From the first record to the last, write each one out again exactly.

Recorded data

——————————

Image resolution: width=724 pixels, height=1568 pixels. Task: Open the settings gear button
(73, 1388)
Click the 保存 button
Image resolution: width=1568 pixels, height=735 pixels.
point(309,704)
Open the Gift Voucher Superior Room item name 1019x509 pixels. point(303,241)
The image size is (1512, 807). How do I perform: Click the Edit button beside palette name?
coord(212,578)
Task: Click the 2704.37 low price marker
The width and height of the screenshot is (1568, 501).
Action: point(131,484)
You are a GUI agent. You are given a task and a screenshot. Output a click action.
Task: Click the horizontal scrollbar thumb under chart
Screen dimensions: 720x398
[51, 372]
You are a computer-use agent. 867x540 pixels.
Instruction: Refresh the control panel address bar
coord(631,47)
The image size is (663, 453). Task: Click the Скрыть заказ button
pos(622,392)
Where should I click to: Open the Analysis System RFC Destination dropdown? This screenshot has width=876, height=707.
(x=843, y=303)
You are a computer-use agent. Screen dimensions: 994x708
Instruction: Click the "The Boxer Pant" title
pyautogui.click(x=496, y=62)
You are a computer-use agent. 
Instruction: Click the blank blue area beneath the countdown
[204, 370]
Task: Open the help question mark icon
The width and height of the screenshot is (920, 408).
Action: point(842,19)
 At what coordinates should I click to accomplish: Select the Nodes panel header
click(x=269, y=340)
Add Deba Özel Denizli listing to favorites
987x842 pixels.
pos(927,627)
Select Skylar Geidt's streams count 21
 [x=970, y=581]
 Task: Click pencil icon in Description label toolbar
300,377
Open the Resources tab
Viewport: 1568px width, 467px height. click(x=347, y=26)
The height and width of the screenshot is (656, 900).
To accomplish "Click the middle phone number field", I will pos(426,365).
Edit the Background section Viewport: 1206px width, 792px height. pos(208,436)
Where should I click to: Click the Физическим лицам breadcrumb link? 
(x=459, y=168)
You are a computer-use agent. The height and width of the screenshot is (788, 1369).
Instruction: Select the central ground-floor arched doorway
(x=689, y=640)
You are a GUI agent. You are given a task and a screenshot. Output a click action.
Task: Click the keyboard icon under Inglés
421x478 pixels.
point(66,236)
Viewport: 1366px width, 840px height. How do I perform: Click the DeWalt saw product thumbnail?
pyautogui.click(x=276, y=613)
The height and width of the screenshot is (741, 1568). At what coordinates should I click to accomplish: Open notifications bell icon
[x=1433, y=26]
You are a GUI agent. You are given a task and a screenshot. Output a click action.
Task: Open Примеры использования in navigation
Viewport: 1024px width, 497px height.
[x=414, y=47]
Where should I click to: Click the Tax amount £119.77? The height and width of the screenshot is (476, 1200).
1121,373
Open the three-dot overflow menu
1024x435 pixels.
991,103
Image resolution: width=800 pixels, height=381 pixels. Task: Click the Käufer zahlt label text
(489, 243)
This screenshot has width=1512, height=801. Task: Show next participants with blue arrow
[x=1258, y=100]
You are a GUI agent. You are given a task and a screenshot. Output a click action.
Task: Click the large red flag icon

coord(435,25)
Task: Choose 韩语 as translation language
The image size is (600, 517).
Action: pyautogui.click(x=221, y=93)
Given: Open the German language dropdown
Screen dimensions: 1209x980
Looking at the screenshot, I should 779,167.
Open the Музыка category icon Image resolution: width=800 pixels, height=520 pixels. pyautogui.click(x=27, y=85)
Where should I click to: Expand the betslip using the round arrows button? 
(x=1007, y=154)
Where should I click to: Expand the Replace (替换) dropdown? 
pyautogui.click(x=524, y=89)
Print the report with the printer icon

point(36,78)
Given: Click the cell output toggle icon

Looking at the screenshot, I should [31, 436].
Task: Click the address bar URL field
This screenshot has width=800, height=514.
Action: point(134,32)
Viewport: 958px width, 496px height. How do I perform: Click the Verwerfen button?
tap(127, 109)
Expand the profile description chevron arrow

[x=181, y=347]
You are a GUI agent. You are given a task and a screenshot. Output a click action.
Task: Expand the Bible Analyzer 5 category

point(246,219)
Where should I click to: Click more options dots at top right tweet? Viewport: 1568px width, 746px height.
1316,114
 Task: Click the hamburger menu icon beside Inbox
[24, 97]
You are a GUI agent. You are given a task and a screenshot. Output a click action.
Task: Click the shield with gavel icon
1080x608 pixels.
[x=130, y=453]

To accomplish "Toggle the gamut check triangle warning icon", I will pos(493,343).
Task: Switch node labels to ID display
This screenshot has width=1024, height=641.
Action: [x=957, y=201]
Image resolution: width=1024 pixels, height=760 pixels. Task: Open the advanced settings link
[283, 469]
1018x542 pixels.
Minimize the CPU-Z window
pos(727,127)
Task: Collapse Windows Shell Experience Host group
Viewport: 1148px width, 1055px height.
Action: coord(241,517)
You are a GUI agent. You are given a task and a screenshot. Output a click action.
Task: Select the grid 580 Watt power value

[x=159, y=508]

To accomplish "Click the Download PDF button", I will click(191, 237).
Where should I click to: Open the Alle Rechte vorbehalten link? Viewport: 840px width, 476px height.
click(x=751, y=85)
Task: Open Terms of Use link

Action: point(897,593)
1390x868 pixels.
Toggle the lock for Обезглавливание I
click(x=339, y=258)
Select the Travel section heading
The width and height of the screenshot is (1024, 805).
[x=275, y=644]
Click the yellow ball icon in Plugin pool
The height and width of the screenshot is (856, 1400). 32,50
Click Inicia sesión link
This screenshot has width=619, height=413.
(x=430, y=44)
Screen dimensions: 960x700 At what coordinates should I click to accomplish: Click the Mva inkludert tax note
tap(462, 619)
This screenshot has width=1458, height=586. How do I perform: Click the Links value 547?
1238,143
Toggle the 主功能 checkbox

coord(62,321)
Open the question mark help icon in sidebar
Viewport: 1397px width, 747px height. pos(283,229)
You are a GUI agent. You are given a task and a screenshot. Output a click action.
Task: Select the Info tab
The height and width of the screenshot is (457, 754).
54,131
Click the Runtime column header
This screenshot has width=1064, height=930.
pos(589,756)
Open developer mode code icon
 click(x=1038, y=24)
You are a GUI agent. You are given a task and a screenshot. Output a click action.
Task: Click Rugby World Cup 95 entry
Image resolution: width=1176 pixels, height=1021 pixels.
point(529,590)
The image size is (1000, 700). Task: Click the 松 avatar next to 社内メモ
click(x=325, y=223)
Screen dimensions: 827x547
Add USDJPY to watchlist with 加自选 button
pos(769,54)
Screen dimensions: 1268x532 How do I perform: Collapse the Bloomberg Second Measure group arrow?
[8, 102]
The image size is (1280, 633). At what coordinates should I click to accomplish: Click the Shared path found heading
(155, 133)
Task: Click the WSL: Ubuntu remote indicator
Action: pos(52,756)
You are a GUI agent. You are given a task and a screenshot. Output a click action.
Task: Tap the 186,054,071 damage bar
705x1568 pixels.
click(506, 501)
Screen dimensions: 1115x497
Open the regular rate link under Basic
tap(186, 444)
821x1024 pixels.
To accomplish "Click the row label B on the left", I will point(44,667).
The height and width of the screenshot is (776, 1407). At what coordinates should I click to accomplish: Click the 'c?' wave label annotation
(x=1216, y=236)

——————————

Completed task:
Image resolution: width=724 pixels, height=1568 pixels. Task: Open the settings gear button
(73, 1388)
Click the 保存 button
Image resolution: width=1568 pixels, height=735 pixels.
point(309,704)
Open the Gift Voucher Superior Room item name 1019x509 pixels. point(303,241)
The image size is (1512, 807). How do I perform: Click the Edit button beside palette name?
coord(212,578)
Task: Click the 2704.37 low price marker
The width and height of the screenshot is (1568, 501).
Action: point(131,484)
You are a GUI agent. You are given a task and a screenshot. Output a click action.
Task: Click the horizontal scrollbar thumb under chart
Screen dimensions: 720x398
[51, 372]
You are a computer-use agent. 867x540 pixels.
Instruction: Refresh the control panel address bar
coord(631,47)
The image size is (663, 453). Task: Click the Скрыть заказ button
pos(622,392)
Where should I click to: Open the Analysis System RFC Destination dropdown? This screenshot has width=876, height=707.
(x=843, y=303)
You are a computer-use agent. Screen dimensions: 994x708
Instruction: Click the "The Boxer Pant" title
pyautogui.click(x=496, y=62)
You are a computer-use agent. 
Instruction: Click the blank blue area beneath the countdown
[204, 370]
Task: Open the help question mark icon
The width and height of the screenshot is (920, 408).
Action: point(842,19)
 At what coordinates should I click to accomplish: Select the Nodes panel header
click(x=269, y=340)
Add Deba Özel Denizli listing to favorites
987x842 pixels.
pos(927,627)
Select Skylar Geidt's streams count 21
 [x=970, y=581]
 Task: Click pencil icon in Description label toolbar
300,377
Open the Resources tab
Viewport: 1568px width, 467px height. click(x=347, y=26)
The height and width of the screenshot is (656, 900).
To accomplish "Click the middle phone number field", I will pos(426,365).
Edit the Background section Viewport: 1206px width, 792px height. pos(208,436)
Where should I click to: Click the Физическим лицам breadcrumb link? 
(x=459, y=168)
You are a computer-use agent. The height and width of the screenshot is (788, 1369).
Instruction: Select the central ground-floor arched doorway
(x=689, y=640)
You are a GUI agent. You are given a task and a screenshot. Output a click action.
Task: Click the keyboard icon under Inglés
421x478 pixels.
point(66,236)
Viewport: 1366px width, 840px height. How do I perform: Click the DeWalt saw product thumbnail?
pyautogui.click(x=276, y=613)
The height and width of the screenshot is (741, 1568). At what coordinates should I click to accomplish: Open notifications bell icon
[x=1433, y=26]
You are a GUI agent. You are given a task and a screenshot. Output a click action.
Task: Open Примеры использования in navigation
Viewport: 1024px width, 497px height.
[x=414, y=47]
Where should I click to: Click the Tax amount £119.77? The height and width of the screenshot is (476, 1200).
1121,373
Open the three-dot overflow menu
1024x435 pixels.
991,103
Image resolution: width=800 pixels, height=381 pixels. Task: Click the Käufer zahlt label text
(489, 243)
This screenshot has width=1512, height=801. Task: Show next participants with blue arrow
[x=1258, y=100]
You are a GUI agent. You are given a task and a screenshot. Output a click action.
Task: Click the large red flag icon

coord(435,25)
Task: Choose 韩语 as translation language
The image size is (600, 517).
Action: pyautogui.click(x=221, y=93)
Given: Open the German language dropdown
Screen dimensions: 1209x980
Looking at the screenshot, I should 779,167.
Open the Музыка category icon Image resolution: width=800 pixels, height=520 pixels. pyautogui.click(x=27, y=85)
Where should I click to: Expand the betslip using the round arrows button? 
(x=1007, y=154)
Where should I click to: Expand the Replace (替换) dropdown? 
pyautogui.click(x=524, y=89)
Print the report with the printer icon

point(36,78)
Given: Click the cell output toggle icon

Looking at the screenshot, I should [31, 436].
Task: Click the address bar URL field
This screenshot has width=800, height=514.
Action: point(134,32)
Viewport: 958px width, 496px height. How do I perform: Click the Verwerfen button?
tap(127, 109)
Expand the profile description chevron arrow

[x=181, y=347]
You are a GUI agent. You are given a task and a screenshot. Output a click action.
Task: Expand the Bible Analyzer 5 category

point(246,219)
Where should I click to: Click more options dots at top right tweet? Viewport: 1568px width, 746px height.
1316,114
 Task: Click the hamburger menu icon beside Inbox
[24, 97]
You are a GUI agent. You are given a task and a screenshot. Output a click action.
Task: Click the shield with gavel icon
1080x608 pixels.
[x=130, y=453]

To accomplish "Toggle the gamut check triangle warning icon", I will pos(493,343).
Task: Switch node labels to ID display
This screenshot has width=1024, height=641.
Action: [x=957, y=201]
Image resolution: width=1024 pixels, height=760 pixels. Task: Open the advanced settings link
[283, 469]
1018x542 pixels.
Minimize the CPU-Z window
pos(727,127)
Task: Collapse Windows Shell Experience Host group
Viewport: 1148px width, 1055px height.
Action: coord(241,517)
You are a GUI agent. You are given a task and a screenshot. Output a click action.
Task: Select the grid 580 Watt power value

[x=159, y=508]

To accomplish "Click the Download PDF button", I will click(191, 237).
Where should I click to: Open the Alle Rechte vorbehalten link? Viewport: 840px width, 476px height.
click(x=751, y=85)
Task: Open Terms of Use link

Action: point(897,593)
1390x868 pixels.
Toggle the lock for Обезглавливание I
click(x=339, y=258)
Select the Travel section heading
The width and height of the screenshot is (1024, 805).
[x=275, y=644]
Click the yellow ball icon in Plugin pool
The height and width of the screenshot is (856, 1400). 32,50
Click Inicia sesión link
This screenshot has width=619, height=413.
(x=430, y=44)
Screen dimensions: 960x700 At what coordinates should I click to accomplish: Click the Mva inkludert tax note
tap(462, 619)
This screenshot has width=1458, height=586. How do I perform: Click the Links value 547?
1238,143
Toggle the 主功能 checkbox

coord(62,321)
Open the question mark help icon in sidebar
Viewport: 1397px width, 747px height. pos(283,229)
You are a GUI agent. You are given a task and a screenshot. Output a click action.
Task: Select the Info tab
The height and width of the screenshot is (457, 754).
54,131
Click the Runtime column header
This screenshot has width=1064, height=930.
pos(589,756)
Open developer mode code icon
 click(x=1038, y=24)
You are a GUI agent. You are given a task and a screenshot. Output a click action.
Task: Click Rugby World Cup 95 entry
Image resolution: width=1176 pixels, height=1021 pixels.
point(529,590)
The image size is (1000, 700). Task: Click the 松 avatar next to 社内メモ
click(x=325, y=223)
Screen dimensions: 827x547
Add USDJPY to watchlist with 加自选 button
pos(769,54)
Screen dimensions: 1268x532 How do I perform: Collapse the Bloomberg Second Measure group arrow?
[8, 102]
The image size is (1280, 633). At what coordinates should I click to accomplish: Click the Shared path found heading
(155, 133)
Task: Click the WSL: Ubuntu remote indicator
Action: pos(52,756)
You are a GUI agent. You are given a task and a screenshot. Output a click action.
Task: Tap the 186,054,071 damage bar
705x1568 pixels.
click(506, 501)
Screen dimensions: 1115x497
Open the regular rate link under Basic
tap(186, 444)
821x1024 pixels.
To accomplish "Click the row label B on the left", I will point(44,667).
The height and width of the screenshot is (776, 1407). At what coordinates should I click to accomplish: Click the 'c?' wave label annotation
(x=1216, y=236)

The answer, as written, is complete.